It seems like students will not be(e) the only ones abuzz in their fall activities. As of last month, Boston College is welcoming a new group of fuzzy, black and yellow friends. Some call them cute, others shoo them away, and a few are allergic. They are, of course, pollinating honey bees.
In case you haven’t seen the Bee Movie (2007), the amount of work that bees do may not be apparent. Humorously, Barry (Jerry Seinfeld) asked on his first day of work: “So you’ll just work us to death?”
But beyond the humor and entertainment of the DreamWorks-animated movie, there is much to be said about the important role that bees play in our environment and what we as individuals can do to help promote their viability. It just so happens that BC is greatly contributing to a movement that does just that.
It may not be noticeable on your trek to Business Stats in Fulton, but dwelling on the roof of the CSOM building is an urban beehive, home to some 10-15,000 bees.
The recent installation last month was made possible thanks to a generous donation from BC parents Fred and Donna Seigel. Beacon Capital Partners, of which Fred Seigel is COO, is collaborating with Best Bees Company to promote a national beekeeping program that installs urban beehives on property rooftops. This new initiative will help raise awareness about the abating bee (and beehive) population, highlighting BC’s interest and concern for an important environmental issue.
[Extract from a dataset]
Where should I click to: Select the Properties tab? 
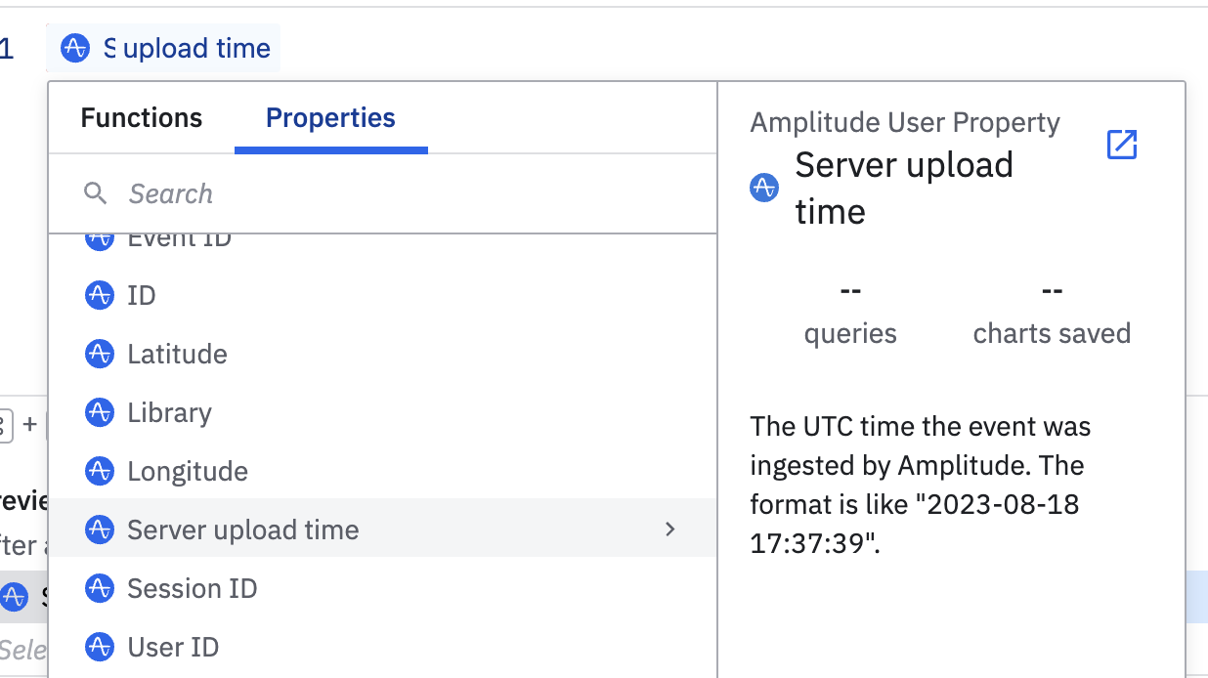tap(330, 118)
In a recent article published by BC News & Public Affairs, Office of Sustainability Director Robert Pion explained, “There has been a lot of concern about the world’s bee population, and the number of beehives dying out. We felt that hosting a beehive would be a symbol of BC’s concern for the environment.”
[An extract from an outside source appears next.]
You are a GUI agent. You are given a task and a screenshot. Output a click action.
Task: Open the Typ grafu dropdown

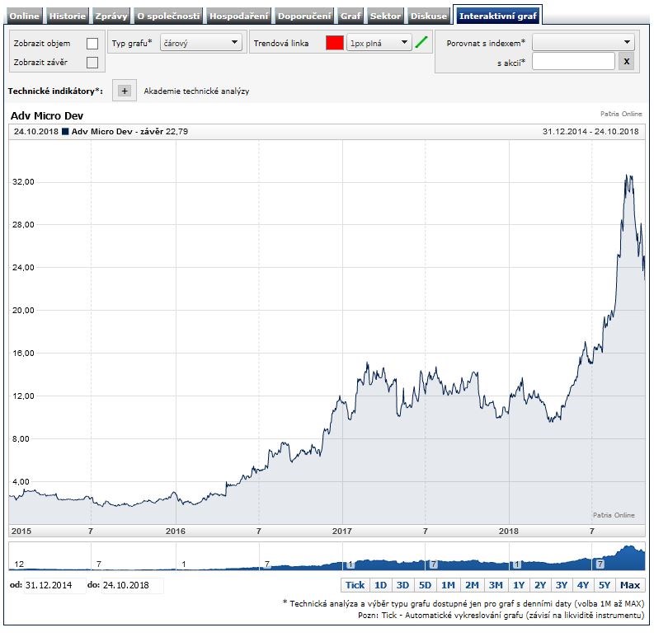pos(200,43)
According to the Beacon Capital Company, urban beehives interestingly produce more honey than suburban ones due to the fact that there are fewer predators and pesticides present. Moreover, bees pollinate over 130 crops. Thus, disrupting this pollination process (caused by the diminishing bee population) can negatively impact the food supply that we and other organisms depend on.
People often misunderstand—or simply don’t know—how unexpectedly vital bees are in our environment. In addition to the environmental advantage of promoting pollination–which will keep the much-appreciated aesthetic of BC’s flowering plants abloom–the outcome of honey is another benefit to the community.
With a beekeeper’s monthly check on the beehives, Beacon Capital estimates that each hive will yield 30 pounds of honey per year. Who knows, we might be seeing our local, BC-harvested honey in Mac or Lower Dining this fall.
There is also potential for the installation to serve as a useful academic resource in studying environmental sustainability, depending on the successful development of the hives.
People may fret about the prospects of getting stung or savor the sweet, gooey honey bees produce, but seldom do we focus on why their existence and procreation are so important. BC’s new urban hive is a simple yet progressive response toward preserving and protecting the diminishing bee population, an effort that sets an example for other universities, institutions and companies alike to make a difference.